No verdadeiro roteiro da vida, que a levou do estrelato à morte, ela não soube lidar como os traumas da infância, com o sucesso galopante, a fama, o sexo, os calmantes para dormir e não dormir, o desejo dos homens por ela, seus casamentos e com a personagem que criaram para Norma Jeane; se vendo escravizada por ela até sua última gota de sangue. “Os homens não me veem, eles me olham” — disse ao seu psicanalista. Faltou-lhe o quê? O berço necessário da infância, a estrutura familiar, o preparo para uma carreira de sucesso, o amor das pessoas ao redor? Tudo, talvez, numa vida curta, onde a única coisa que lhe sobrou, foi beleza em torrente. Ela até tentou ser normal, mas sem sucesso, ela era Marilyn Monroe

Depois do fim do casamento com Arthur Miller, desabafou: “tentei melhorar um pouco, e quando consigo, descubro que estou imitando eu mesma”. Pobre menina, ela só queria ter uma vida normal, casar, ser mãe, ter família... Tudo que não teve.

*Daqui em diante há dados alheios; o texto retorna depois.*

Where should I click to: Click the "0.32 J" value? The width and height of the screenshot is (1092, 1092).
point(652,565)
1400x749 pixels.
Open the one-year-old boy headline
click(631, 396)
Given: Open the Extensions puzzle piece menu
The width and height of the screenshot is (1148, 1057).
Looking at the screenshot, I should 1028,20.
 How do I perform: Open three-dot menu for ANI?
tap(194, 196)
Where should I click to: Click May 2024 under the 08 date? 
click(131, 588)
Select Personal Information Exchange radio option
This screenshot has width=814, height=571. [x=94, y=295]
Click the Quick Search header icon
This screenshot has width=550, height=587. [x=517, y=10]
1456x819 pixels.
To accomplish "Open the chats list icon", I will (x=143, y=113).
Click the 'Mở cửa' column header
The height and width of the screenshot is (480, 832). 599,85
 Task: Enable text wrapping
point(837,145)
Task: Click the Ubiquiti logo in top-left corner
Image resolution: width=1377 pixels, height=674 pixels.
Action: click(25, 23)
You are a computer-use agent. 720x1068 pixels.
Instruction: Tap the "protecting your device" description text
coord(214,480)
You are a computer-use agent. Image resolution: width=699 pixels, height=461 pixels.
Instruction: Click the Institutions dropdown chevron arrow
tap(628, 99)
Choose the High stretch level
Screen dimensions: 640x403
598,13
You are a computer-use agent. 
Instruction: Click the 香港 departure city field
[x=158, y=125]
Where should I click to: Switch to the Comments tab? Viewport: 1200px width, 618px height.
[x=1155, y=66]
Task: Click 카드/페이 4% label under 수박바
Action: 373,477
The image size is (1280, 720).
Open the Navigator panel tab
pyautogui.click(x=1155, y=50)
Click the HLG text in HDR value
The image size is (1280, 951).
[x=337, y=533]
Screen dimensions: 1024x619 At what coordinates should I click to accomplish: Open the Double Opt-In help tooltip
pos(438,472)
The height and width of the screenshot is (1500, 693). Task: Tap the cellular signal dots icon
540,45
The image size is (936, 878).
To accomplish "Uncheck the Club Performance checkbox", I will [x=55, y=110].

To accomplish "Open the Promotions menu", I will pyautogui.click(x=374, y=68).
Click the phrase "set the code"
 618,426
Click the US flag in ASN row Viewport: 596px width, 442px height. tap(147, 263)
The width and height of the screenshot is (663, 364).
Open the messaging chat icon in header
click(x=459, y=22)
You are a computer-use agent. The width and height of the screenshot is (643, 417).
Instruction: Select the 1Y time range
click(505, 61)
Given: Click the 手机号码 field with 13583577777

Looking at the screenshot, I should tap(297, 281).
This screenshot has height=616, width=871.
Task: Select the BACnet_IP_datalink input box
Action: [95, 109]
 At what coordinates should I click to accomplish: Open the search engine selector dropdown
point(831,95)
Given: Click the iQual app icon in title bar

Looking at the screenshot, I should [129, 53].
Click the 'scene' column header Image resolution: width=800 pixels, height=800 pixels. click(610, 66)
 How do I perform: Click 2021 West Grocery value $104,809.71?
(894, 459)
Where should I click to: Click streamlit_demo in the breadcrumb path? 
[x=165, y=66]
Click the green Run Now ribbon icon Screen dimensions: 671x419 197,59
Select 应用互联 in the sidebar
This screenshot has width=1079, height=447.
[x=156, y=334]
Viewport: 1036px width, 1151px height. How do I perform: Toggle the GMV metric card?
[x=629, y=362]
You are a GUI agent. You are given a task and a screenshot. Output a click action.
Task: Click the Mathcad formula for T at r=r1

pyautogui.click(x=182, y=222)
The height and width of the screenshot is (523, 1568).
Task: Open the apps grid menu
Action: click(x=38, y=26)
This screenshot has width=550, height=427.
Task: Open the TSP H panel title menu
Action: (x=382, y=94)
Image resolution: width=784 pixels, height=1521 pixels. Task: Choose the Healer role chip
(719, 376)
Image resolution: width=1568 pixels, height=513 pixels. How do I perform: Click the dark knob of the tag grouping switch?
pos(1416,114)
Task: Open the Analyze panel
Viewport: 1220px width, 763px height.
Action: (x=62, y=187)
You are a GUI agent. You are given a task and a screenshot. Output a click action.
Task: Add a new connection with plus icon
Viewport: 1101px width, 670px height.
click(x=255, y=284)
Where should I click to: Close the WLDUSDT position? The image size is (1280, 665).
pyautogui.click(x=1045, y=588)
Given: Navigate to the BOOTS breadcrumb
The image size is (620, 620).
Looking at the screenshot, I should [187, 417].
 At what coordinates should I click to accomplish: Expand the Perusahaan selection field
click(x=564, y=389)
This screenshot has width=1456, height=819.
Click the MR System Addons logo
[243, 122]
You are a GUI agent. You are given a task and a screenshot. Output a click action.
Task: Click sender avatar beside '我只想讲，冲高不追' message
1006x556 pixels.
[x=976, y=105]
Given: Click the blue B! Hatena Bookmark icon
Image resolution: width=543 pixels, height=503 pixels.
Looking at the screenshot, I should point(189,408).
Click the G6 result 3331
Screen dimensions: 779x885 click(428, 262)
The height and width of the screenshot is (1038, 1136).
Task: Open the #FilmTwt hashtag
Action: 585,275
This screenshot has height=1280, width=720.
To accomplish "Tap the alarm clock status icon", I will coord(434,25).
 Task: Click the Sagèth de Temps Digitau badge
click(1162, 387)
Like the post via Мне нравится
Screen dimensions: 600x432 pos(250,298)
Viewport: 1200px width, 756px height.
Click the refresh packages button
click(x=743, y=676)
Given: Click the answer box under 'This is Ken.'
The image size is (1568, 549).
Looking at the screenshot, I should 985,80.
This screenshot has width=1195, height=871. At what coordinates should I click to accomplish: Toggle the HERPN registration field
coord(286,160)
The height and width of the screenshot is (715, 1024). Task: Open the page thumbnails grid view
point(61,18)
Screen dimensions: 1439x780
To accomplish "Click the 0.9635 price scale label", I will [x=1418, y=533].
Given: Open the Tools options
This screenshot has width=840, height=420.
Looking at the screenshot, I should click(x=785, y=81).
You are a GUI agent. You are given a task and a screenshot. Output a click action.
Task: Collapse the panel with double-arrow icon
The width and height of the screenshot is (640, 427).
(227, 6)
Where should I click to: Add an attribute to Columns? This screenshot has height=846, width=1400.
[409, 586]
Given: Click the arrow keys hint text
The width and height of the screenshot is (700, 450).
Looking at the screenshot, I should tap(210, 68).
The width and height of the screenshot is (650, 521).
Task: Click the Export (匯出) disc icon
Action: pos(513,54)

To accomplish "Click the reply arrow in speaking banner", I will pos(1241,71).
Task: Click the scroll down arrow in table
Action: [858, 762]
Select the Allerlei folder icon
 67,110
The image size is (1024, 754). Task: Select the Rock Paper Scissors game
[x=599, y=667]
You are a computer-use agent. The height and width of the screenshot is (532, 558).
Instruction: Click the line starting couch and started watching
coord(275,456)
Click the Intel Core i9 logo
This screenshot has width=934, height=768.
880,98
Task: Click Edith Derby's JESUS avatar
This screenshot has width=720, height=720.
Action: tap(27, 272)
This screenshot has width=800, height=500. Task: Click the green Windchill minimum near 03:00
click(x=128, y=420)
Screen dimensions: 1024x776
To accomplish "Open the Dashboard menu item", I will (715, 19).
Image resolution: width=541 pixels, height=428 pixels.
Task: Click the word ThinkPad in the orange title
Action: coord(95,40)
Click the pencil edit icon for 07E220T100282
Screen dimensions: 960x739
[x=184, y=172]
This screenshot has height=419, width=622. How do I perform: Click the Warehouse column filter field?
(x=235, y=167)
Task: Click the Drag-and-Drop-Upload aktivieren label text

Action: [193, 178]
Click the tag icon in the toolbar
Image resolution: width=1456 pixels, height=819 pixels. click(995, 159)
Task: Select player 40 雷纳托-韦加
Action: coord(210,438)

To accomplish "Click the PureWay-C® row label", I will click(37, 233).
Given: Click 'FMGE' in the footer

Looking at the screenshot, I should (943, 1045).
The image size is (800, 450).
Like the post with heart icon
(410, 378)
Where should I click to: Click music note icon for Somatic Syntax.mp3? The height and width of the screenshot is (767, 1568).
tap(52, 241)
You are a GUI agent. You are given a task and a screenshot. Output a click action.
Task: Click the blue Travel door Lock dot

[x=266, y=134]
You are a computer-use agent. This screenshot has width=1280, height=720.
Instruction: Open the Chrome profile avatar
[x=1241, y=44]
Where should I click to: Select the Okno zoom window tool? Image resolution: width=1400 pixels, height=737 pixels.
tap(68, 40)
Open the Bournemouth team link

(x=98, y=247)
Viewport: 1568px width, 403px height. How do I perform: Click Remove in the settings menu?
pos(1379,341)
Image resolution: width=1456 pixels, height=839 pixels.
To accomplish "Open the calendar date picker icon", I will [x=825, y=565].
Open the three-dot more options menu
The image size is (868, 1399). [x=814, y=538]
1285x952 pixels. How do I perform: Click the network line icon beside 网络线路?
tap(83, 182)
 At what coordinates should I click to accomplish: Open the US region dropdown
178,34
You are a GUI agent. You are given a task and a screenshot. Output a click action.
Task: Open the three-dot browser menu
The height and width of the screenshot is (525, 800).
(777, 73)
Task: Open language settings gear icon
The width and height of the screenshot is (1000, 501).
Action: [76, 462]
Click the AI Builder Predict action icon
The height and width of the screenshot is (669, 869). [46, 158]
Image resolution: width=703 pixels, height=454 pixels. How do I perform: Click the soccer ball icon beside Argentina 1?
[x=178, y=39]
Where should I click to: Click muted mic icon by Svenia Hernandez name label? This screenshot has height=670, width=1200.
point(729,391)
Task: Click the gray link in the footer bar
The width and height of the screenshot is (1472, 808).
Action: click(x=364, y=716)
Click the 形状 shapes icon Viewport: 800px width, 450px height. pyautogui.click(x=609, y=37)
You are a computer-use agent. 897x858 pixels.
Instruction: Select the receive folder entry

Por muitas vezes, dizia invejar as pessoas de vida comum — se queixava à sua meia-irmã Berniece. Mas, foi tragada pela fama, levada pelo glamour; subjugada pela personagem que mais soube representar em sua vida: Marilyn Monroe. Nunca mais voltou a ser Norma Jeane. Longe das teorias conspiratórias, foi roubo de vida mesmo; digo, Marilyn Monroe, sequestrou, aniquilou, manteve em cativeiro e viciou Norma Jeane até sua morte. Ela tentou matar Marilyn da sua vida; quem morreu foi Norma Jeane, a vida real. Não há outro fato histórico que prove o contrário.

Nesse ensaio com Marilyn, descobri, com seu hipnotizo que imanta meus olhares, o mais doce pecado. O que podemos fazer mais com uma taça de champanhe e um saco de batata chips? Pecar com Marilyn, é claro. (Não se preocupe. Está tudo bem. Um homem casado, ar-condicionado, champanhe e batata chips. É uma festa maravilhosa...). Descobri depois, na pele que cobria Norma Jeane, havia Marylin Monroe; e na sua tez todo pecado, que convida a maltratar e açoitar quem se deixa levar por sua beleza inquieta. Descobri, por fim — já numa forma de rendição —, que o pecado não mora mais ao lado; o pecado, agora mora dentro de mim.

© Antônio de Oliveira / arquiteto e urbanista / maio de 2011.